Aria runs outside and Spencer chases after her, trying to calm her down, but CeCe is right on their heels trying to do the exact opposite. She goes, “That was hot! But, look, you’re so much prettier than Jenna.” And isn’t that great? This show has never once in its whole life been about bitches stealing boys from bitches and girl hate and “oh, my pores are too big for my face” or whatever, so when CeCe says the kind of thing that would be just another line of dialogue on any other teen show, it hangs in the air like the bullshit it really is. Spencer and Aria both roll their eyes, and then Spencer heads back inside to Truth the hell out of Jenna.

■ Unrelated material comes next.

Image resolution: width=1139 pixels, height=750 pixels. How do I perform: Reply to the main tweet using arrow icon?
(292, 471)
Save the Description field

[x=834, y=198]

Their game is actually even better.

Jenna: Why’s your mom defending Garrett?
Spencer: She thinks he’s innocent, and even though I have done everything in my actual power to prove the opposite thing, I have now decided Maya’s murderer was probably you. Where’d you find Emily on the Night of a Thousand Nights?
Noel: In the ’50s.
Spencer: The ’50s! I thought you said you found her in the street!
Jenna: Well, I didn’t lie about the part where she was blitzed off her ass. You do that to her?
Spencer: No, did you?
Jenna: No, where’s the video?
Spencer: Which video? There are literally hundreds of thousands of videos. I could spend the rest of my life cataloguing all those videos.
Jenna: Fuck you, you know which video.
Spencer: The one of you screwing your brother?
Jenna: You’d know all about that, wouldn’t you? You and Jason and flowers in the attic.
Spencer: You can have all the goddamn videos you want when you hand over Ali’s corpse.

They keep leaning closer and closer and closer to each other, and it is exhilarating! 

Spencer’s ready to go home and cool her jets. No one’s ever stared into Jenna’s eyeballs that long. No one. But CeCe, of course, is going at it in the closet with Eric Kahn, so it takes a couple of minutes to track her down. Spencer is furious because there was no Ivy League admissions fair here like CeCe promised, but CeCe tells her to calm down. The admissions officers came ’round to collect applications during the two minutes when Aria and Spencer were outside hugging and hyperventilating. Spencer believes her for reasons she and I and you will never understand.